PROVIDED ENTRIES:
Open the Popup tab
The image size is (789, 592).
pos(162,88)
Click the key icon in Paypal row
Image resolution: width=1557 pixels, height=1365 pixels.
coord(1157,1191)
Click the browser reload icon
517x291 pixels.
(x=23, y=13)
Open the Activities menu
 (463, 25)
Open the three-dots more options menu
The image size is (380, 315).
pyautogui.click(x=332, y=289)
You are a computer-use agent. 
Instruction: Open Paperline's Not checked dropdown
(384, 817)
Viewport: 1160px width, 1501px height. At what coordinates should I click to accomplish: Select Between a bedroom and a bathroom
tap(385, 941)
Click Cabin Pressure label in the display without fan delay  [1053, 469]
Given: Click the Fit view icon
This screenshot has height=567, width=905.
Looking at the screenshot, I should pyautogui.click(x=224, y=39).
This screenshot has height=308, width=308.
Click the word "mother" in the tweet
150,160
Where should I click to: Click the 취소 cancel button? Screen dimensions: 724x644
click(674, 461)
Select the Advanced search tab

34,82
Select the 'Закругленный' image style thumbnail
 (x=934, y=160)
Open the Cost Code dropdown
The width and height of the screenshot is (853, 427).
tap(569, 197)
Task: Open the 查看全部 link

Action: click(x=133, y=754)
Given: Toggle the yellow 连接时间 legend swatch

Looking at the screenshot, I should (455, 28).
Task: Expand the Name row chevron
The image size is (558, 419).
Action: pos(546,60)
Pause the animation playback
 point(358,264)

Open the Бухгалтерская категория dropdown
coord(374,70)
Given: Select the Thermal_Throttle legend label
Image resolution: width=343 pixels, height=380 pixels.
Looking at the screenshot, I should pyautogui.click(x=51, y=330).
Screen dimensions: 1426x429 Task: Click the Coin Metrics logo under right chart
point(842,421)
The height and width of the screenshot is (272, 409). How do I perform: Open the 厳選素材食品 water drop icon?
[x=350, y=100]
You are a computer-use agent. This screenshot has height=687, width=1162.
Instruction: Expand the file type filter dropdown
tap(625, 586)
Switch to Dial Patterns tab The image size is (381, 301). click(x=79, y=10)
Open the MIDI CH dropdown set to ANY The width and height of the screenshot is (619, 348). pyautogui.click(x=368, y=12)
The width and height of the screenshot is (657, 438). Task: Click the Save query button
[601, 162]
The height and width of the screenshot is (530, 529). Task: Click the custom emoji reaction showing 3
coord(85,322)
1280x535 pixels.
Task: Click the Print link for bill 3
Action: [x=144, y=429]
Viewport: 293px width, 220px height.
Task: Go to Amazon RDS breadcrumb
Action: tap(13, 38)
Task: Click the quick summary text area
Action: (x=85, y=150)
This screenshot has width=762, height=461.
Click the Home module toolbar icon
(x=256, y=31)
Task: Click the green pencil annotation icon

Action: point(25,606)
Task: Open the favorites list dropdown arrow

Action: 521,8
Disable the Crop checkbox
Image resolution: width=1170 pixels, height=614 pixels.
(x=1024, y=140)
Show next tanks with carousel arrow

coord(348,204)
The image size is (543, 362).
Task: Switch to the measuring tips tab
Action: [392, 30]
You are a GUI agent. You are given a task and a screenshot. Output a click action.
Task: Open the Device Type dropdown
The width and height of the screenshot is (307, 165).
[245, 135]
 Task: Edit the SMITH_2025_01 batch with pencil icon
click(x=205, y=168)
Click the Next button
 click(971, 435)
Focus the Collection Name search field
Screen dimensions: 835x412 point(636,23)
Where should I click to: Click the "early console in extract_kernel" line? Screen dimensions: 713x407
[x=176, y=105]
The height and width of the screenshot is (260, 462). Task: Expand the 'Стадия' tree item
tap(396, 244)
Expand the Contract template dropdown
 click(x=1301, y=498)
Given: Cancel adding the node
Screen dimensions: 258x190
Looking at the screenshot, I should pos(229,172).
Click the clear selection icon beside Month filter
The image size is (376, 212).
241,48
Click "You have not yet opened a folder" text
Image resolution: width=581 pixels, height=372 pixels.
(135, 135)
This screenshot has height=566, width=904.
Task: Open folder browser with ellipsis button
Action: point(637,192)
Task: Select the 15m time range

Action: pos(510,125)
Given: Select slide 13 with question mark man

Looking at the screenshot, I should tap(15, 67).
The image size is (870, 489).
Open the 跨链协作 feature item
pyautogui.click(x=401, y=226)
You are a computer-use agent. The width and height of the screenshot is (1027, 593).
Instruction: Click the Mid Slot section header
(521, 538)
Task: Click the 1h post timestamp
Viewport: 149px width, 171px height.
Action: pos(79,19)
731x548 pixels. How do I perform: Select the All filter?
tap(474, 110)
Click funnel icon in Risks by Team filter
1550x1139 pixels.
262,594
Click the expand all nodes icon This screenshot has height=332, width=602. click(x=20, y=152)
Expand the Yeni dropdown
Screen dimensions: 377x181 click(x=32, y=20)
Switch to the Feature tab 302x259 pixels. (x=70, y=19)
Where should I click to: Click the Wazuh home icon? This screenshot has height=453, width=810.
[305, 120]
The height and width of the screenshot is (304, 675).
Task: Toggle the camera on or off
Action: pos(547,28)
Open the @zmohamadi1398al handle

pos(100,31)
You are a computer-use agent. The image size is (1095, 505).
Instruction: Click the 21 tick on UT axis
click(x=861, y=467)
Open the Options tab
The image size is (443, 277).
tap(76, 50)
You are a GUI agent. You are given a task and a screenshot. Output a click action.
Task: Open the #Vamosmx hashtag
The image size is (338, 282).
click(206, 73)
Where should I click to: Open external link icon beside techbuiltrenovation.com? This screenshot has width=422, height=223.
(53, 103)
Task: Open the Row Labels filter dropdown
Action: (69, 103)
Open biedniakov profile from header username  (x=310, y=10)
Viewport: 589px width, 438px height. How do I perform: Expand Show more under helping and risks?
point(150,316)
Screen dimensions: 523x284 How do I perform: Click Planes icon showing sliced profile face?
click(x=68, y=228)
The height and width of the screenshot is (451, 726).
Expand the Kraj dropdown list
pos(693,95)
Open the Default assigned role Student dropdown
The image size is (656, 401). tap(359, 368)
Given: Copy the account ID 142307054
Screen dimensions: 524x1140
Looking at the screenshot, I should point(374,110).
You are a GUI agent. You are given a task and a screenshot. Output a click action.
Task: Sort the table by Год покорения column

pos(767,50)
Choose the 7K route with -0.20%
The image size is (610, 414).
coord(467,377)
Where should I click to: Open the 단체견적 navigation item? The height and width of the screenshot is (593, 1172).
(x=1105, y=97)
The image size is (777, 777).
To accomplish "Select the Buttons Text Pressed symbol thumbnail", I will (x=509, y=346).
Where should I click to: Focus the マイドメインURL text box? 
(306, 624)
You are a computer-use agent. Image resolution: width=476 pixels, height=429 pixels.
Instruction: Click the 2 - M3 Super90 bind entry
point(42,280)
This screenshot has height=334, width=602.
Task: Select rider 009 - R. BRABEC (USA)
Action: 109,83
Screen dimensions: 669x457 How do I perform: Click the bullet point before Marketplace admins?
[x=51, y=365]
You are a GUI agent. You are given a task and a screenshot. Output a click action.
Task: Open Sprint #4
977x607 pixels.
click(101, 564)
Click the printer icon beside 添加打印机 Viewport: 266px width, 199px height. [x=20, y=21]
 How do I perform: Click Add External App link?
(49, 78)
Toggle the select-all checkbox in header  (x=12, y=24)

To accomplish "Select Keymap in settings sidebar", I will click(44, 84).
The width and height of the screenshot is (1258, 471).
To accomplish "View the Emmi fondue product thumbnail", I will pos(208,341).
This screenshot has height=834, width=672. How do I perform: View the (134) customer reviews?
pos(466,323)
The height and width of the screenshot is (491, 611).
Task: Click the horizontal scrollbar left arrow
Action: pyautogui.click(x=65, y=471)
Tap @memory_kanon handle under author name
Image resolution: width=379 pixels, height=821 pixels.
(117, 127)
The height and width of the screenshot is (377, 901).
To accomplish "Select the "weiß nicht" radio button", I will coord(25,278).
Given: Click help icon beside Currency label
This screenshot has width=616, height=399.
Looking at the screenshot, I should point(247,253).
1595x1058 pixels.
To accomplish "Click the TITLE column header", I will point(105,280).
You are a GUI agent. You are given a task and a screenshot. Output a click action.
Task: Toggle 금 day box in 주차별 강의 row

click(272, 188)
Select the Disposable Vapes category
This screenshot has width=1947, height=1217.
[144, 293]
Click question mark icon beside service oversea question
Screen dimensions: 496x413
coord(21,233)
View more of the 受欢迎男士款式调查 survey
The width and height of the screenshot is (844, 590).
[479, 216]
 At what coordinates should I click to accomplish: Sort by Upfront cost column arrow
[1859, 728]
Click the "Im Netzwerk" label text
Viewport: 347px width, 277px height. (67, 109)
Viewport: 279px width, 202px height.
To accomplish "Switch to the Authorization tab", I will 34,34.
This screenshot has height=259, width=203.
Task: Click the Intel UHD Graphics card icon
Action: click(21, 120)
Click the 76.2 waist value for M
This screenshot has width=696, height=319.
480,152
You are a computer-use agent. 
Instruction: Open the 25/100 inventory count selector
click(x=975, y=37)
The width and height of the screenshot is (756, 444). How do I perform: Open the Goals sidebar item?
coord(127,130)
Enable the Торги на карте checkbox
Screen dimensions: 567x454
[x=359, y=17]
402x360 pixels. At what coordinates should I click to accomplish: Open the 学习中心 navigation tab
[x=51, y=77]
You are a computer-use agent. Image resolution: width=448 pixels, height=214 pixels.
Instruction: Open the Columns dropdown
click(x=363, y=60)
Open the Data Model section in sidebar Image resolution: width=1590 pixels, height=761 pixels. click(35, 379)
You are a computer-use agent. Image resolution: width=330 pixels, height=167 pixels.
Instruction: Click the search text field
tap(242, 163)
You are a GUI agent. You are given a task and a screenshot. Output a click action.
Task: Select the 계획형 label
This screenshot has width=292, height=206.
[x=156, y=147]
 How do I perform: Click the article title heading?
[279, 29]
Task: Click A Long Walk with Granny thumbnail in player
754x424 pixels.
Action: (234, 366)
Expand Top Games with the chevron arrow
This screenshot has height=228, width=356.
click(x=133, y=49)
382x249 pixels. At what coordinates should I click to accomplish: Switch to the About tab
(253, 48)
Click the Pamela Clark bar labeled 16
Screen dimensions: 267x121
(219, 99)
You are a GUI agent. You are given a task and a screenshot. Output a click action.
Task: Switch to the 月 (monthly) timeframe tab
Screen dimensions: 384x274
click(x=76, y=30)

WHAT YOU ARE ASKED TO DO: Return each line from the entries above that includes "computer".

OUTPUT FOR THIS TASK:
You are a computer-use agent. 
You are a computer-use agent. This screenshot has height=687, width=1162.
You are a computer-use agent. The width and height of the screenshot is (1027, 593).
You are a computer-use agent. The image size is (1095, 505).
You are a computer-use agent. Image resolution: width=476 pixels, height=429 pixels.
You are a computer-use agent. 
You are a computer-use agent. Image resolution: width=448 pixels, height=214 pixels.
You are a computer-use agent. Image resolution: width=330 pixels, height=167 pixels.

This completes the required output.